- **Work required**
Rewrite the stretch of the anima/animus thread from "i've noticed with" through "in their element.", switching every "extroverts" to "outgoing people".

- **Document segment**
____
You know, Jung sort of postulated that the inferior might carry the anima/animus complex -- certainly Beebe ran with that idea. I'm not entirely sure it's that cut and dry though. I think anima/animus is probably has more going on than simply being the inferior function projected. I can certainly see where Jung was going (for instance thinking type men seeing feeling types as feminine), but I do think that he's more right when he says its the compensation of the persona, because persona is so much more encompassing of how a person acts on the outside and can change quite a bit. In addition you might often see people sort of outwardly claim to want want people who seem just like them when they talk, but might not actually want it in practice. By the way the http://personalitycafe.com/myers-br...ntroverts-extroverts-supposed-soul-mates.html thread is a perfect example of people using personas (I think J's should be with P's and so forth) as driving points in what they look for.


----------



## Donovan (Nov 3, 2009)

i've noticed with myself that i always end up with introverts, although it's always been extroverts that naturally catch my attention. specifically Pe-types, if i had to guess at what they were. 

they just seem to move and do and think and say without any sort of interference/hindrance from their stupid brain. all of the traits that i've just listed can seem negative (and they often are used negatively regarding extroverts) but i honestly mean them in the most positive aspects--they're just natural, and at home in their element. 

like a ball just bouncing. if i were that ball, i'd collide and break things, or if possible, i'd somehow manage to stutter-step while in mid-bounce very awkwardly. the others just seem to bounce as if they were made to--as if every movement is accompanied by a thought, but the reaction is instantaneous and thoroughly unconscious. 

although, i find introverts to bring some good "game" to the table as well. 

it is good to see that i'm not the only one who's thought along these lines before though. i still think there's something to the idea, but like others have said,at present it's way too muddled know what's actually there.


----------



## cyamitide (Jul 8, 2010)

celticstained said:


> In any case, the main point of this thread is not only to throw my idea out there, but to also generate a discussion on the anima and animus itself (after having, what I would call a very profound dream where I think I _may_ have encountered a state that my anima was currently in).
> All levels of knowledge are welcome—who knows what might come of it!


In Beebe's model the anima/animus is associated with inferior function of the type. Inferior function corresponds to dual-seeking function in socionics. Dual-seeking function reacts favorably to one's duals partners which is considered to be the best match for friendship or romantic relations.

Jung has noted somewhere in his writing that Fi women are captivating for Te men (and indeed in socionics the dual partner of IxFPs are ExTJs).


----------



## JungyesMBTIno (Jul 22, 2011)

I just never took this stuff as gospel. I mean, there's more than romance to one's "soul" - if the inferior is a "lens", then anything might as well get filtered through it. And like @LiquidLight was saying, anima/animus is not necessarily the inferior itself.


----------



## Donovan (Nov 3, 2009)
____
- **Data section**
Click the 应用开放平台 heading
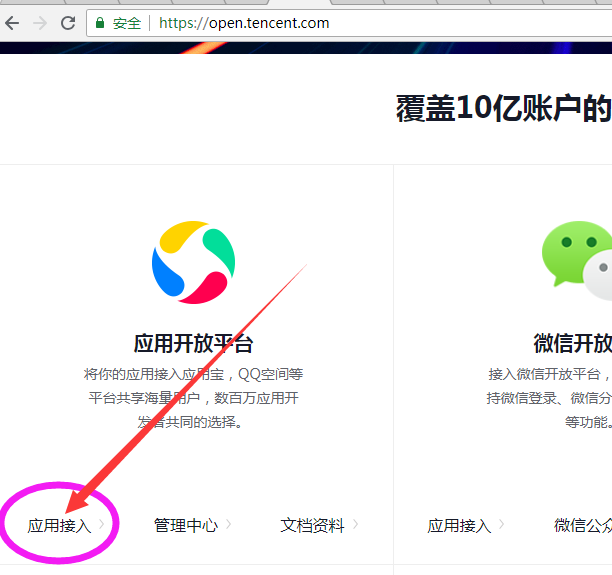tap(193, 344)
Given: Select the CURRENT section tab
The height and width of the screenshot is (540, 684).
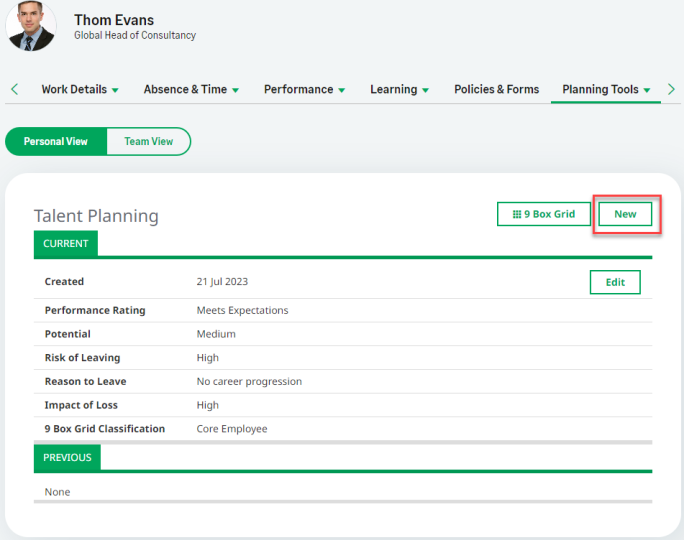Looking at the screenshot, I should click(x=66, y=243).
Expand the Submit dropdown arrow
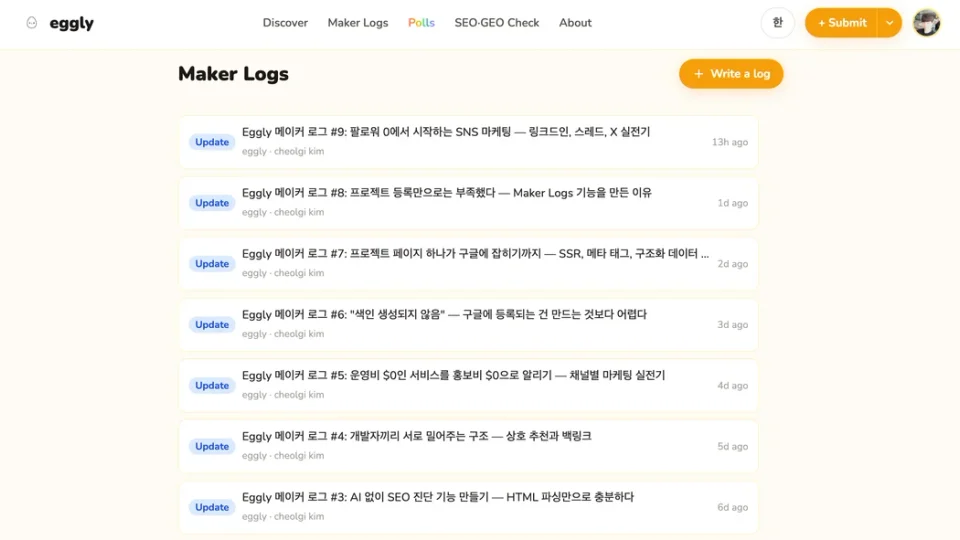Image resolution: width=960 pixels, height=540 pixels. click(889, 23)
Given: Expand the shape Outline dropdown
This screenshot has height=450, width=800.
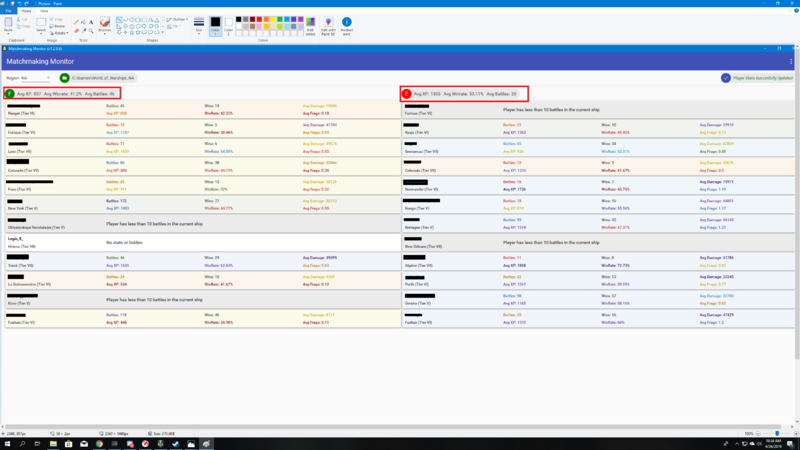Looking at the screenshot, I should point(179,19).
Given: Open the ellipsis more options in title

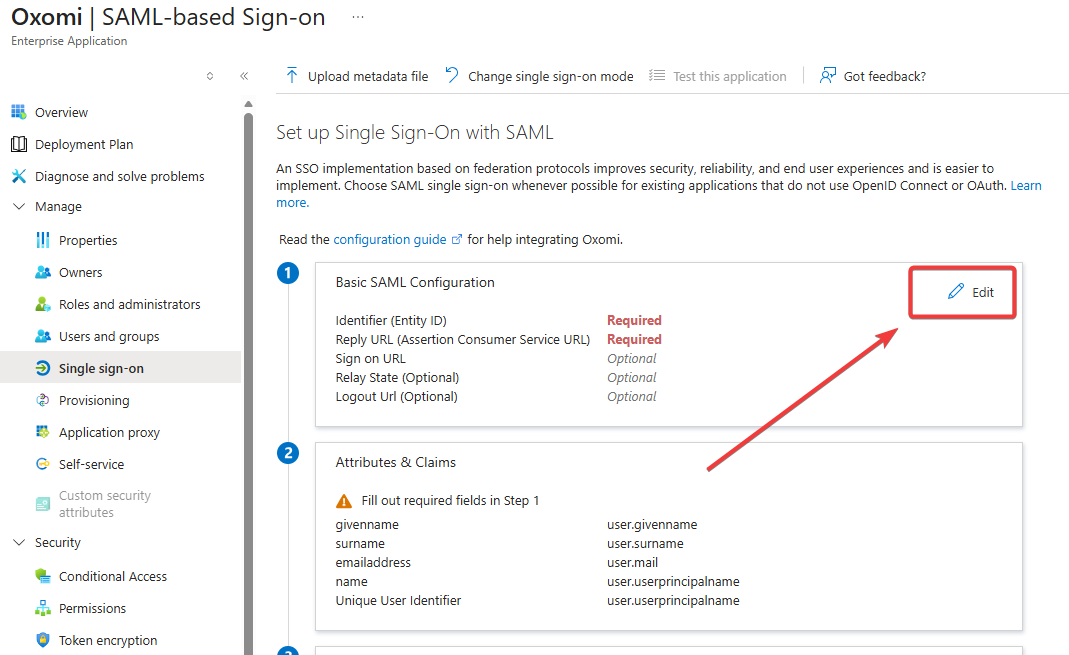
____
- **Output**
i've noticed with myself that i always end up with introverts, although it's always been outgoing people that naturally catch my attention. specifically Pe-types, if i had to guess at what they were. 

they just seem to move and do and think and say without any sort of interference/hindrance from their stupid brain. all of the traits that i've just listed can seem negative (and they often are used negatively regarding outgoing people) but i honestly mean them in the most positive aspects--they're just natural, and at home in their element.